Discrete proteolysis of neuronal calcium sensor-1 (NCS-1) by μ-calpain disrupts calcium binding

SummaryNeuronal calcium sensor-1 (NCS-1) is a high-affinity, low-capacity Ca2+-binding protein expressed in many cell types. We previously showed that NCS-1 interacts with inositol 1,4,5-trisphosphate receptor (InsP3R) and modulates Ca2+-signaling by enhancing InsP3-dependent InsP3R channel activity and intracellular Ca2+ transients. Recently we reported that the chemotherapeutic agent, paclitaxel (taxol) triggers μ-calpain dependent proteolysis of NCS-1, leading to reduced Ca2+-signaling within the cell. Degradation of NCS-1 may be critical in the induction of peripheral neuropathy associated with taxol treatment for breast and ovarian cancer.
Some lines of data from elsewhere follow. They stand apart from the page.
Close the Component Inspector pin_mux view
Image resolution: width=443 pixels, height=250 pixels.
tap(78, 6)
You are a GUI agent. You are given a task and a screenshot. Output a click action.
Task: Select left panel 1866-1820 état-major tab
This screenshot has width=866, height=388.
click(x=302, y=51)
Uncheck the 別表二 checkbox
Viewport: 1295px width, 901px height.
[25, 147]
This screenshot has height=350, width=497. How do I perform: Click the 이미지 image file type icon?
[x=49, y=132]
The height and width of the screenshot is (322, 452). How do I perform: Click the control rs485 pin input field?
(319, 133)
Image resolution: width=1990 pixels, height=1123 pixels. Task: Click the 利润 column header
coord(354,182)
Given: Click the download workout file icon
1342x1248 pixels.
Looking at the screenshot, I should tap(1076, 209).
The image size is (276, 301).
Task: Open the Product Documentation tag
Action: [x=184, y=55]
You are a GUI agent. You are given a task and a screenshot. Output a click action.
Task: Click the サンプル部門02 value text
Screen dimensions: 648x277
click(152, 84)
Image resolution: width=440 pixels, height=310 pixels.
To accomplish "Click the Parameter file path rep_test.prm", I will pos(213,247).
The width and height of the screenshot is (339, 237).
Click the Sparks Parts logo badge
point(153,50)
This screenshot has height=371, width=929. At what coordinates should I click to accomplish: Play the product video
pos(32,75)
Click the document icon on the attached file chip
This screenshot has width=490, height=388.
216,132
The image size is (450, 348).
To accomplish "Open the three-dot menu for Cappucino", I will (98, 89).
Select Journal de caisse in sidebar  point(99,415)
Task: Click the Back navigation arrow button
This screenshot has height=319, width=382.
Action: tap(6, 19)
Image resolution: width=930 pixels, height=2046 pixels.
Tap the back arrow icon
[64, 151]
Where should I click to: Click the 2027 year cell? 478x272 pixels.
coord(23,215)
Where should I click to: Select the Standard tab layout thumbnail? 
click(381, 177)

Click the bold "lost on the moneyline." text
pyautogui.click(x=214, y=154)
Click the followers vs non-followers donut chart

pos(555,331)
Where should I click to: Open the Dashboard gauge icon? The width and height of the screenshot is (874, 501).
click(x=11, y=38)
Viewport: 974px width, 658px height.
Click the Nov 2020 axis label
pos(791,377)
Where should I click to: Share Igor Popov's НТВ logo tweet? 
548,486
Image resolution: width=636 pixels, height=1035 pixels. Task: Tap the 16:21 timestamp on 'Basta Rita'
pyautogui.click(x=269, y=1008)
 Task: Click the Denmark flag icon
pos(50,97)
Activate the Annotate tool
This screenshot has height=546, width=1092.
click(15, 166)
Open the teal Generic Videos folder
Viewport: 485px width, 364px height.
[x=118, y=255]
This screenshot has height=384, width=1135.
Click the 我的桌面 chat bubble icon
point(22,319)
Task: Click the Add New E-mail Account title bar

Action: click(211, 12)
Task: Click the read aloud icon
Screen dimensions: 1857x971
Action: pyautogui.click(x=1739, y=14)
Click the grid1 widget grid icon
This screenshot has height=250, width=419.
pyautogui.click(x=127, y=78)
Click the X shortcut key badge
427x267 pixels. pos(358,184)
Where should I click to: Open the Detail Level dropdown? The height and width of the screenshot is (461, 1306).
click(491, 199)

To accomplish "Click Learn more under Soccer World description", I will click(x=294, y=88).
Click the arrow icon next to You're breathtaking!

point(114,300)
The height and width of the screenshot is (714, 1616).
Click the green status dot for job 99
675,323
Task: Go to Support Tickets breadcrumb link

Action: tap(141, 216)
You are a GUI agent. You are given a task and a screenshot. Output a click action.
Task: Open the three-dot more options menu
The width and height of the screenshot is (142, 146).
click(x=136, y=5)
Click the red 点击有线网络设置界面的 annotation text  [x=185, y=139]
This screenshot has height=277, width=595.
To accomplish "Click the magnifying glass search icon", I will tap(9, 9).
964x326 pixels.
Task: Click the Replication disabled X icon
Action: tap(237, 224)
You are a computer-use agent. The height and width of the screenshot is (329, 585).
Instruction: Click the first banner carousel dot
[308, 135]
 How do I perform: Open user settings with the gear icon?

To begin to design strategies to protect NCS-1, we treated NCS-1 with μ-calpain in vitro and identified the cleavage site by N-terminal sequencing and MALDI mass spectroscopy. μ-Calpain cleavage of NCS-1 occurs within an N-terminal pseudoEF-hand domain, which by sequence analysis appears to be unable to bind Ca2+. Our results suggest a role for this pseudoEF-hand in stabilizing the three functional EF-hands within NCS-1. Using isothermal titration calorimetry (ITC) we found that loss of the pseudoEF-hand markedly decreased NCS-1's affinity for Ca2+. Physiologically, this significant decrease in Ca2+ affinity may render NCS-1 incapable of responding to changes in Ca2+ levels in vivo. The reduced ability of μ-calpain treated NCS-1 to bind Ca2+ may explain the altered Ca2+ signaling in the presence of taxol and suggests a strategy for therapeutic intervention of peripheral neuropathy in cancer patients undergoing taxol treatment.